Por Camilo Fernández
6 diciembre, 2017

Y todo gracias a Mel Gibson y Will Ferrell.

Las comedias de navidad se han vuelto un género en sí mismo. Nadie espera mucho de estas películas, solo que sean aceptables y nos ayuden a pasar un buen rato. Esta será la misión de «Guerra de Papás» 2, secuela de la cinta de 2015, y que cuenta con el refuerzo de Mel Gibson y John Lithgow.

No podemos dejar de lado que hay dos películas con exactamente la misma temática. Hace poco revisábamos «La Navidad de las madres rebeldes», que también es una secuela y aborda la llegada de los padres a la casas de sus hijos para celebrar la Navidad.

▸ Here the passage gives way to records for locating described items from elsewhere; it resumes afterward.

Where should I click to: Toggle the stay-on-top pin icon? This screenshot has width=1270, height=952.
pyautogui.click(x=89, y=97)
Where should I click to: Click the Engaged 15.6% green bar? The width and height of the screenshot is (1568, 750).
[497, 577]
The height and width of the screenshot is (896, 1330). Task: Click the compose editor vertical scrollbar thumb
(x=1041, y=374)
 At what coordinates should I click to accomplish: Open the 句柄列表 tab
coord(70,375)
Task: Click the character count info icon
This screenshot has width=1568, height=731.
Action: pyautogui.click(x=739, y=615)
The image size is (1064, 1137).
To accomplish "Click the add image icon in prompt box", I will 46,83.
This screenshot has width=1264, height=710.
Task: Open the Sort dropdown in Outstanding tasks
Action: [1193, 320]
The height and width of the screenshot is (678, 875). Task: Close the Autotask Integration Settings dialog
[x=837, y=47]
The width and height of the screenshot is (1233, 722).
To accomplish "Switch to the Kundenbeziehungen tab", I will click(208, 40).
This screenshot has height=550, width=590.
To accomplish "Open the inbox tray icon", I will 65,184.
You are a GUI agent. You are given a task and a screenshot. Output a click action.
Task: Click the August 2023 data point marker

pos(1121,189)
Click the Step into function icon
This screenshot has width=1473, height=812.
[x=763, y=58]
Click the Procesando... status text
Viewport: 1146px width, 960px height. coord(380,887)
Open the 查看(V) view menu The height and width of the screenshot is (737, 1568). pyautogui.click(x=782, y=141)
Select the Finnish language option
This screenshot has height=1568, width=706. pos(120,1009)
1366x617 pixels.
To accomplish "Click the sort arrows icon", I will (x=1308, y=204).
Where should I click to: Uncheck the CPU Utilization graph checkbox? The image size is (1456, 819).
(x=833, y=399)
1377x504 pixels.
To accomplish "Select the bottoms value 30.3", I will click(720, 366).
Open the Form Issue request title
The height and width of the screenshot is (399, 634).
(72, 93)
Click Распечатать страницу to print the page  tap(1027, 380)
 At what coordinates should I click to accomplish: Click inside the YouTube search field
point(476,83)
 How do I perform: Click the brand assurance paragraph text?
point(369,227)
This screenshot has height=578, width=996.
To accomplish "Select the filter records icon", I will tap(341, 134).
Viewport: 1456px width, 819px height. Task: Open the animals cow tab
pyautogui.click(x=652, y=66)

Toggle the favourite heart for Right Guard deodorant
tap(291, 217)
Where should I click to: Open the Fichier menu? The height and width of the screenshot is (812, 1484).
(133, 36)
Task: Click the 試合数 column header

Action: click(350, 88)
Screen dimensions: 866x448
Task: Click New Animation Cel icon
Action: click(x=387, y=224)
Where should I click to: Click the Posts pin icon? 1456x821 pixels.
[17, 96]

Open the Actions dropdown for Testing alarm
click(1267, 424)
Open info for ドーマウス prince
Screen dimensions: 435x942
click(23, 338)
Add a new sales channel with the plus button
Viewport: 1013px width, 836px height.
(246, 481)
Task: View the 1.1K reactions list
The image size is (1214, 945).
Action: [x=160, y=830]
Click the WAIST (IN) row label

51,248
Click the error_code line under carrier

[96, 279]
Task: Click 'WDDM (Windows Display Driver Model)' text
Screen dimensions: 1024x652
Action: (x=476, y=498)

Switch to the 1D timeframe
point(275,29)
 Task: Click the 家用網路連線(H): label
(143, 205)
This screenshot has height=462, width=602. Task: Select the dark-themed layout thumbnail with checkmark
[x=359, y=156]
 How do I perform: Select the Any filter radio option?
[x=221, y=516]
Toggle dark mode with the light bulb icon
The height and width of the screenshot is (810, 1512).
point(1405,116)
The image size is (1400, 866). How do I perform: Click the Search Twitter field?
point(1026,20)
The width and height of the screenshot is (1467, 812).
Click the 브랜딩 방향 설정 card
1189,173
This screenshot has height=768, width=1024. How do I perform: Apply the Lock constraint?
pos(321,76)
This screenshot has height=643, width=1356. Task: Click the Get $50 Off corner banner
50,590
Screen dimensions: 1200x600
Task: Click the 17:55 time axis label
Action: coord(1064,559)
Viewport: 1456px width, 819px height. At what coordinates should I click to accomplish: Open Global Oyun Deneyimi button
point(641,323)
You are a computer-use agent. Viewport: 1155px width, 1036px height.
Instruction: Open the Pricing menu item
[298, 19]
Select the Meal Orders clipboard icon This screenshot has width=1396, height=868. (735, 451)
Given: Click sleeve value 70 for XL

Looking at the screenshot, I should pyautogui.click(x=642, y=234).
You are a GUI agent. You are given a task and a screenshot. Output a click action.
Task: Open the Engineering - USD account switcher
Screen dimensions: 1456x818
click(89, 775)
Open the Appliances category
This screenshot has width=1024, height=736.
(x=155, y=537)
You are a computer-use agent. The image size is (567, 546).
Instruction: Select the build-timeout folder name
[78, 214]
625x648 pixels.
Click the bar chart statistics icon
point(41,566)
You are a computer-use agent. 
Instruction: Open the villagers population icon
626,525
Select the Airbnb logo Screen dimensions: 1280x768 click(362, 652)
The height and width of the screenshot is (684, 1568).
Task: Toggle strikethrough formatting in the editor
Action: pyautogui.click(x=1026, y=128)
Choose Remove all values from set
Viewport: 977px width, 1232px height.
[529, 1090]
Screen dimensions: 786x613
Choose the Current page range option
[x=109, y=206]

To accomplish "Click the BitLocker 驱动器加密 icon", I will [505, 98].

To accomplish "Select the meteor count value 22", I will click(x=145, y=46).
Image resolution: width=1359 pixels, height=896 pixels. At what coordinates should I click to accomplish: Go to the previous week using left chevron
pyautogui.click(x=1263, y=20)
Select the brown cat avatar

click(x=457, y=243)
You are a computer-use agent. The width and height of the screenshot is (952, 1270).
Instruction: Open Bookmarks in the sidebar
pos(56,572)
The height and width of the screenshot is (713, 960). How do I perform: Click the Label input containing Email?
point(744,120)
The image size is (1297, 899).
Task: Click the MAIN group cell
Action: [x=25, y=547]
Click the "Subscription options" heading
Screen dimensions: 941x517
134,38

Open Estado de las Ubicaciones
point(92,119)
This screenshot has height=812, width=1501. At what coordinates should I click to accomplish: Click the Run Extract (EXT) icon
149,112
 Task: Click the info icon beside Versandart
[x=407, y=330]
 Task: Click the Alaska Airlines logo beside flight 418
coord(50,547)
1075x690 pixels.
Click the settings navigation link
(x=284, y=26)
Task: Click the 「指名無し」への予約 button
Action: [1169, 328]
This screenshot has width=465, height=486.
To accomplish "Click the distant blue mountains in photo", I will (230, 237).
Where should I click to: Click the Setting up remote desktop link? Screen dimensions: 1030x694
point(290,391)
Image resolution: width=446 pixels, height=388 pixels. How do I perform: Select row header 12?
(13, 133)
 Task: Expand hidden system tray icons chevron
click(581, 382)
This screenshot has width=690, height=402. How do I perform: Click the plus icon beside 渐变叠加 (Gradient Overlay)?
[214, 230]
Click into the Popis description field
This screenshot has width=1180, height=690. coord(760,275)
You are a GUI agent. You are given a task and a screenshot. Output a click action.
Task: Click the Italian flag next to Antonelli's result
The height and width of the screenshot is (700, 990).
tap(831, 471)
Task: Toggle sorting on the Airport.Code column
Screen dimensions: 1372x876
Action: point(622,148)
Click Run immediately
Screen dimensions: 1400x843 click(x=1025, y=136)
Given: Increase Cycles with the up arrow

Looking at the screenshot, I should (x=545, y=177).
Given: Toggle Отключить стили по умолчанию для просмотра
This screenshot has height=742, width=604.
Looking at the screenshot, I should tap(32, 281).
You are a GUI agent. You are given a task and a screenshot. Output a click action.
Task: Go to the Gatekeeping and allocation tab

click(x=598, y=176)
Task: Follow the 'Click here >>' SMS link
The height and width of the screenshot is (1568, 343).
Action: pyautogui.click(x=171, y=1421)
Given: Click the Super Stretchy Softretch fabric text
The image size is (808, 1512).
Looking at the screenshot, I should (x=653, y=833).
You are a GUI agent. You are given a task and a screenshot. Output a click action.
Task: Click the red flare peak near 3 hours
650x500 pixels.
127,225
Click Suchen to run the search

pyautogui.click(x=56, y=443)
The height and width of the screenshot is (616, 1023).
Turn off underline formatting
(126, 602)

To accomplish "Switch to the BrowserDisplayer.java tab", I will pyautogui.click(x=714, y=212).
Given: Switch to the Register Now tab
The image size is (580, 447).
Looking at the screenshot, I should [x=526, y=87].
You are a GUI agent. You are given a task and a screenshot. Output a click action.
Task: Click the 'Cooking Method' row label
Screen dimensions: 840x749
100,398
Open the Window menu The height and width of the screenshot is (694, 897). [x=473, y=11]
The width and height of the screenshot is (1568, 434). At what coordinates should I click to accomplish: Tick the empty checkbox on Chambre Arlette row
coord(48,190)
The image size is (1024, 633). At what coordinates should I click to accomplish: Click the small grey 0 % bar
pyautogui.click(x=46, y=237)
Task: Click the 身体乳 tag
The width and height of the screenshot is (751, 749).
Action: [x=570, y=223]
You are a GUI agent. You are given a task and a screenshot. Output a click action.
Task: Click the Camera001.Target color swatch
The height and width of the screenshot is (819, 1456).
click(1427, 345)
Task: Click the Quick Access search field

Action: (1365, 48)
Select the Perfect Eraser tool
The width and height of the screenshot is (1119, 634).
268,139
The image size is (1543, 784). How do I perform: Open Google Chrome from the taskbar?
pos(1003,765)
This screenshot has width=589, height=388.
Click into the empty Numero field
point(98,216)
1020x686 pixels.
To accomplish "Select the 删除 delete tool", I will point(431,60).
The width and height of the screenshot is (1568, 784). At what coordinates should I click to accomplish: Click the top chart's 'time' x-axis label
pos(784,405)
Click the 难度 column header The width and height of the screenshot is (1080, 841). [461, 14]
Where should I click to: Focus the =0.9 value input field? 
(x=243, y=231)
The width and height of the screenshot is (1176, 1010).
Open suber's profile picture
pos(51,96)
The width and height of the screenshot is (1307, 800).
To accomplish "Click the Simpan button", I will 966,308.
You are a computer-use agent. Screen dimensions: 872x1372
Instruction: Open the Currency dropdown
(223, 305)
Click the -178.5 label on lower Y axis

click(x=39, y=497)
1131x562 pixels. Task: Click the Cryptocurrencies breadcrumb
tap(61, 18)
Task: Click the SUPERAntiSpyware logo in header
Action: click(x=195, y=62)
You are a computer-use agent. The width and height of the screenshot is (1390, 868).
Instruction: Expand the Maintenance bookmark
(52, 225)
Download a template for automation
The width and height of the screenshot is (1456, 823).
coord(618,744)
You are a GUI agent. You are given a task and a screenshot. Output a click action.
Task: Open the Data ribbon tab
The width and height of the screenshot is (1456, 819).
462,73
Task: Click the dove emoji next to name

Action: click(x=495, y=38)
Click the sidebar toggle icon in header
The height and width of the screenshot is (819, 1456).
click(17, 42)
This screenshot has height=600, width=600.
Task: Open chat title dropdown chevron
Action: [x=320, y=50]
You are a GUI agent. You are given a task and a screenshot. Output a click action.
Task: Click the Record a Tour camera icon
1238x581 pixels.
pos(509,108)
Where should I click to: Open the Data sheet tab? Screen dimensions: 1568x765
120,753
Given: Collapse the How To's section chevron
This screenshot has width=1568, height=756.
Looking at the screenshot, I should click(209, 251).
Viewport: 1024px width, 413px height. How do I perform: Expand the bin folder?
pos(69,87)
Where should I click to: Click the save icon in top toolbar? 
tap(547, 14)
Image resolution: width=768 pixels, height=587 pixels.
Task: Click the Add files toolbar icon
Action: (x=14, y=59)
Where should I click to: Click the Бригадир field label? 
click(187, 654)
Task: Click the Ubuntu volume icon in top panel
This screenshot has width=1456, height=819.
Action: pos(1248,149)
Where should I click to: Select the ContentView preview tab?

En «Guerra de Papás» 2 la competencia por el afecto de los hijos entre el padre biológico Dusty Mayron (Mark Wahlberg) y el padrastro Brad Whitaker (Will Ferrell) están superadas y ambos trabajan en el concepto de la «copaternidad», por lo que esta navidad deciden juntar a ambas familias para celebrar la fiestas.

Paramount Pictures

Todo se verá interrumpido con la llegada de los «abuelos». Mel Gibson (como padre de Dusty) y John Lithgow (como padre de Brad) harán más complicada la pacífica convivencia que se había logrado en la primera película. Mientras Gibson interpreta a un padre seductor, machista y de la vieja escuela, Lithgow hará de un padre cariñoso (saluda a su hijo de beso en la boca) y muy torpe y hablador.

La película empieza haciendo un guiño a la primera parte con la escena del aeropuerto y la llegada de los padres. Con la llegada de Mel Gibson y John Lithgow, de inmediato se supera en carisma y diversión en comparación con su antecesora. Con esto, quiero decir que esta versión es mucho mejor la original.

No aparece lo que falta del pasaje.